■ **Data extract**:
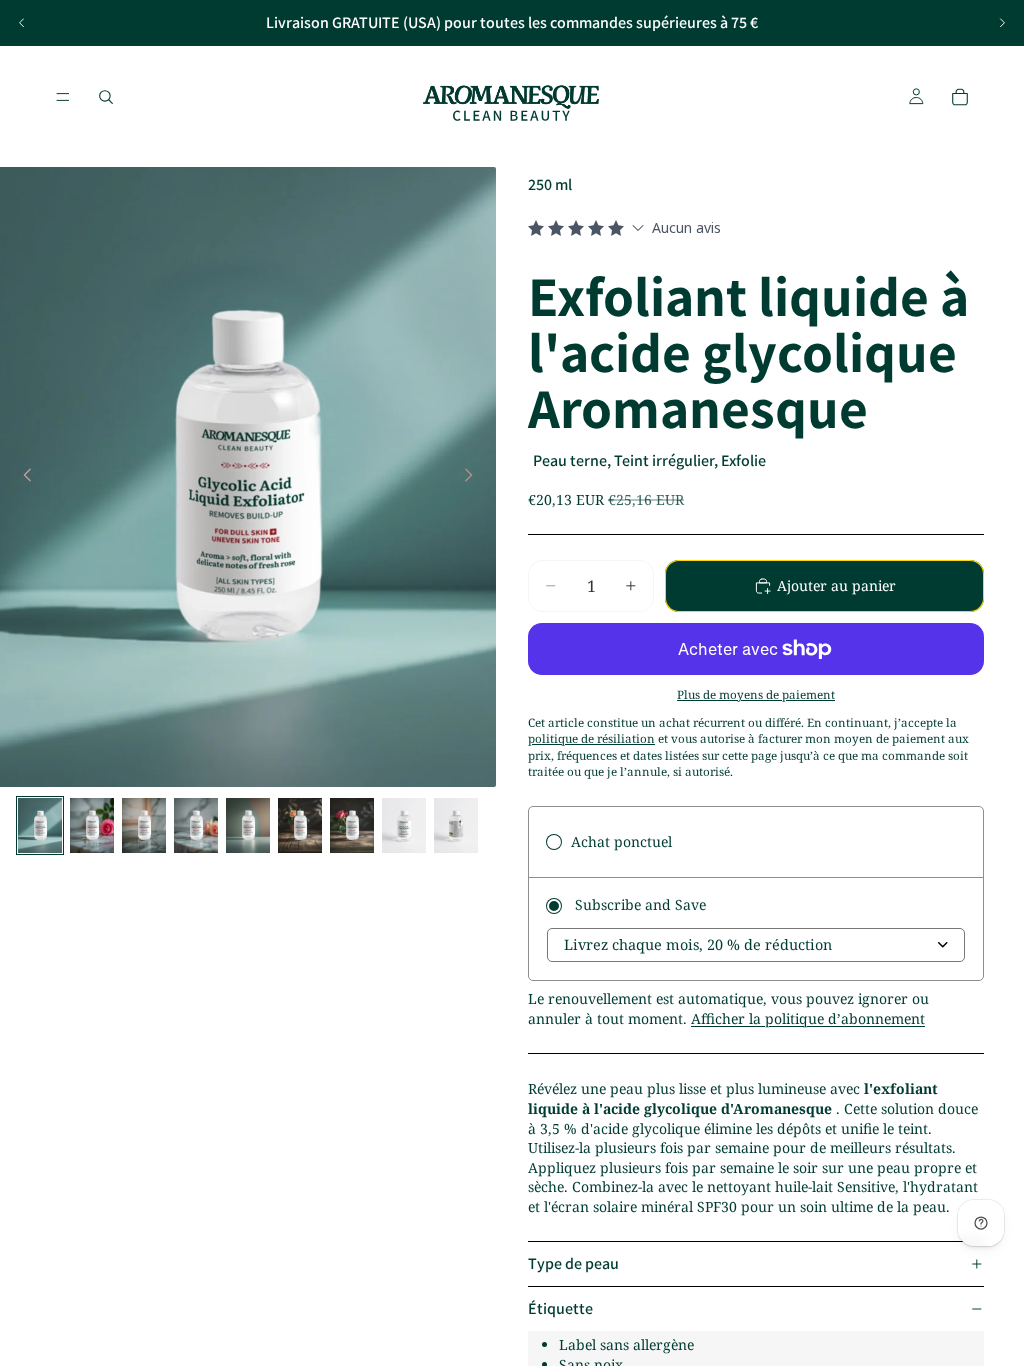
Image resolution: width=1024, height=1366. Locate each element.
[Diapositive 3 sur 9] (144, 825)
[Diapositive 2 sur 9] (92, 825)
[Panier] (960, 97)
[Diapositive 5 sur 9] (248, 825)
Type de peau (573, 1263)
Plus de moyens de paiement (756, 694)
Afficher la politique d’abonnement (808, 1018)
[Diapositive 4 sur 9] (196, 825)
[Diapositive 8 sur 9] (404, 825)
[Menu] (63, 97)
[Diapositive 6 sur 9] (300, 825)
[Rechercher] (106, 97)
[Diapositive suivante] (1002, 23)
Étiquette (560, 1308)
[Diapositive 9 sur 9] (456, 825)
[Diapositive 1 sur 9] (40, 825)
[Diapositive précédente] (22, 23)
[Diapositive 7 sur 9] (352, 825)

■ **Task to carry out**: Where does the word "Diapositive" occur in the data? Copy every line that has it.

■ **Response below**:
[Diapositive 3 sur 9] (144, 825)
[Diapositive 2 sur 9] (92, 825)
[Diapositive 5 sur 9] (248, 825)
[Diapositive 4 sur 9] (196, 825)
[Diapositive 8 sur 9] (404, 825)
[Diapositive 6 sur 9] (300, 825)
[Diapositive suivante] (1002, 23)
[Diapositive 9 sur 9] (456, 825)
[Diapositive 1 sur 9] (40, 825)
[Diapositive précédente] (22, 23)
[Diapositive 7 sur 9] (352, 825)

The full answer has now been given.